The report, released Friday, said the large increase in attacks on critical infrastructure was caused in large part to Russia’s attempts to damage Ukrainian infrastructure, along with aggressive espionage targeting of Ukraine’s allies, including the United States.
Russia also accelerated its attempts to compromise IT companies as a way to disrupt or gain intelligence from their government customers in NATO member countries, Microsoft said. Ninety percent of Russian attacks Microsoft detected over the past year targeted NATO member states, and 48% of these attacks targeted IT firms based in NATO countries.
While Russia’s ongoing war with Ukraine was a leading cause for the increase in nation-state attacks, the Microsoft report also cited stepped-up espionage activities on the part of China, Iran and North Korea, and an increased in financial cybercrime.
In response to these increased attacks, Microsoft said security teams should pay attention to the basics: enabling multi-factor authentication; applying security patches; being intentional about who has privileged access to systems; and deploying modern security solutions. Microsoft pointed out that the average enterprise has some 3,500 connected devices that are not protected by basic endpoint protections — and attackers take advantage.
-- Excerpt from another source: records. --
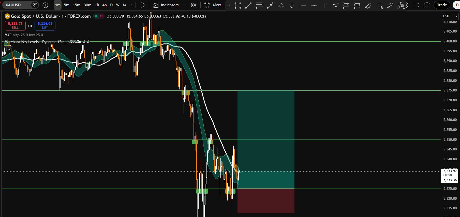Open the chevron dropdown next to Indicators
460x217 pixels.
(185, 5)
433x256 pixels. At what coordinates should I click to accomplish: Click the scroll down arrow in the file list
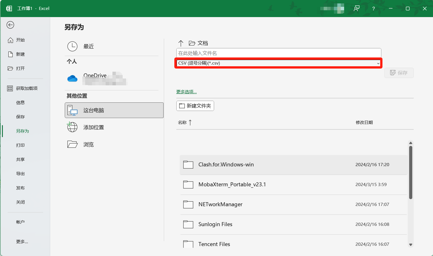point(411,245)
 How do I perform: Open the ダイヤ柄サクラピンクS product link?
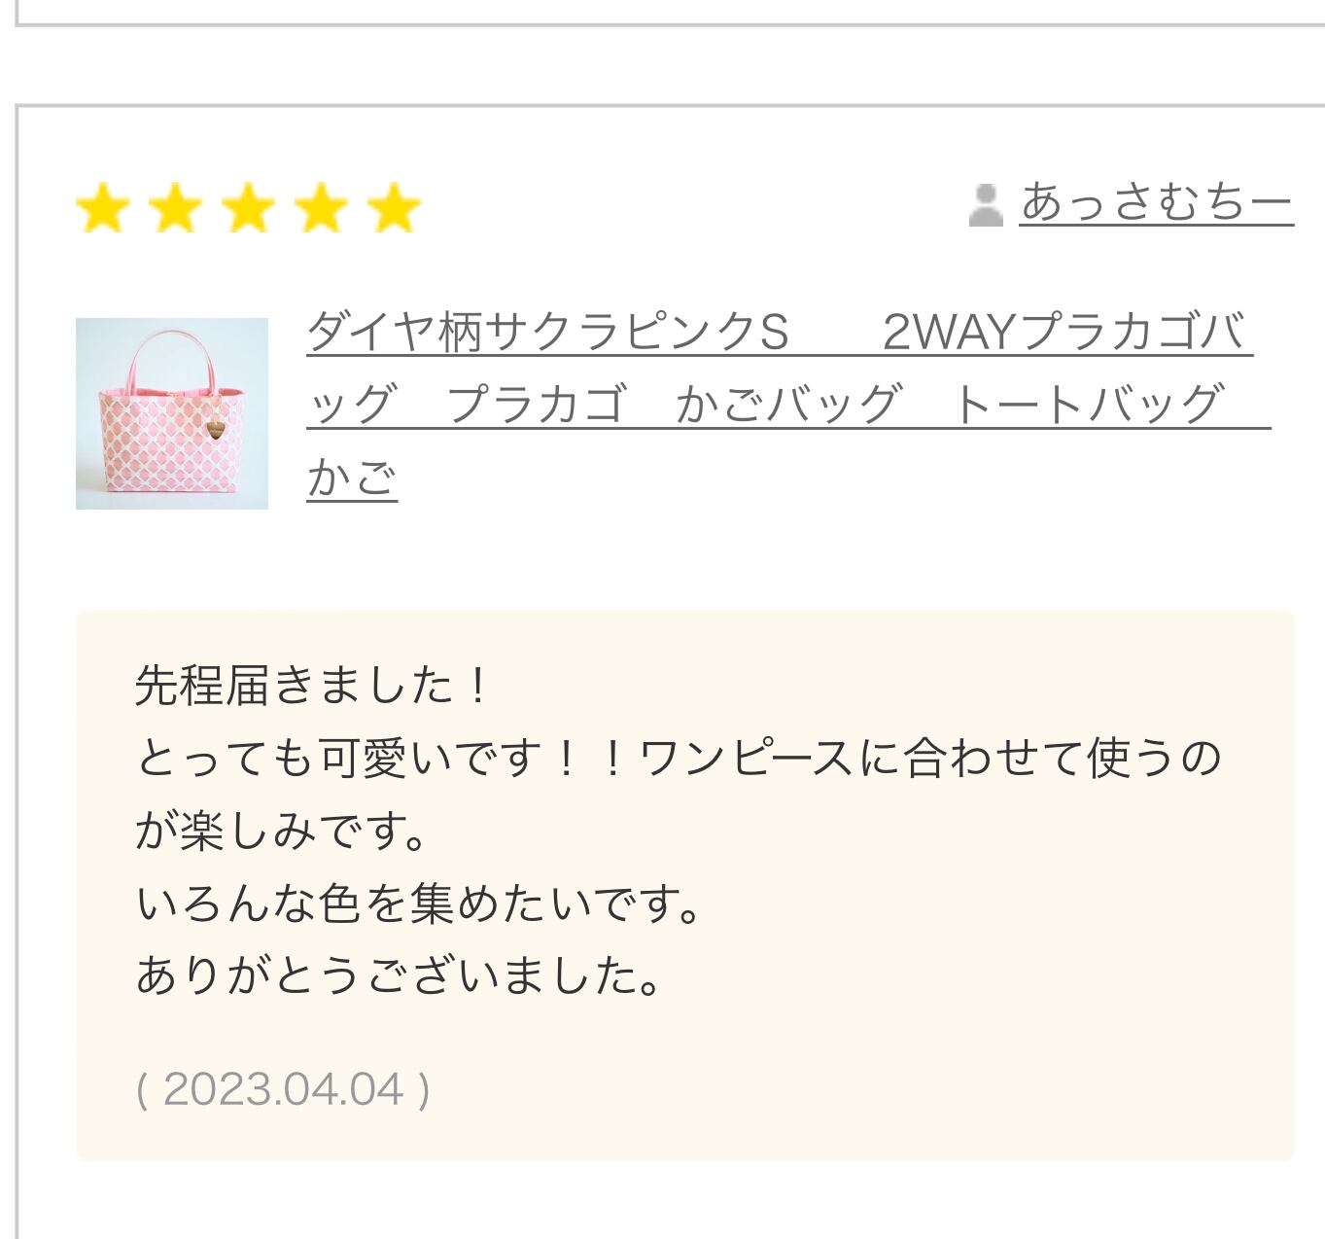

With high-profile state actors having more conventional resources, cyberwarfare is still an attractive way to engage with peer and near-peer adversaries, said Mike Parkin, senior technical engineer at Vulcan Cyber. Infrastructure attacks are a way to damage an opponent without escalating to an open conflict, Parkin said.
“Security teams protecting critical infrastructure need to be on their A-game and can’t afford to relax their security posture,” Parkin said. “Deploying the proper tools and training is more important now, given the current geopolitical and cybercriminal landscape, than it has been in the past. The same holds true for conventional businesses, particularly those in the defense and tech industries, and for non-critical infrastructure as well.”
Craig Burland, chief information security officer at Inversion6, said organizations need to understand that the threat to critical infrastructure is real.
“There’s no industry or business exempt from cyber threats,” Burland said. “If you review the list of target industries for nation-state and cybercriminal organizations, you will almost certainly find yours. Organizations with critical infrastructure must rethink and reprioritize the security investments they’ve been putting off, that project that’s perpetually understaffed, and that red metric they’ve been ignoring.”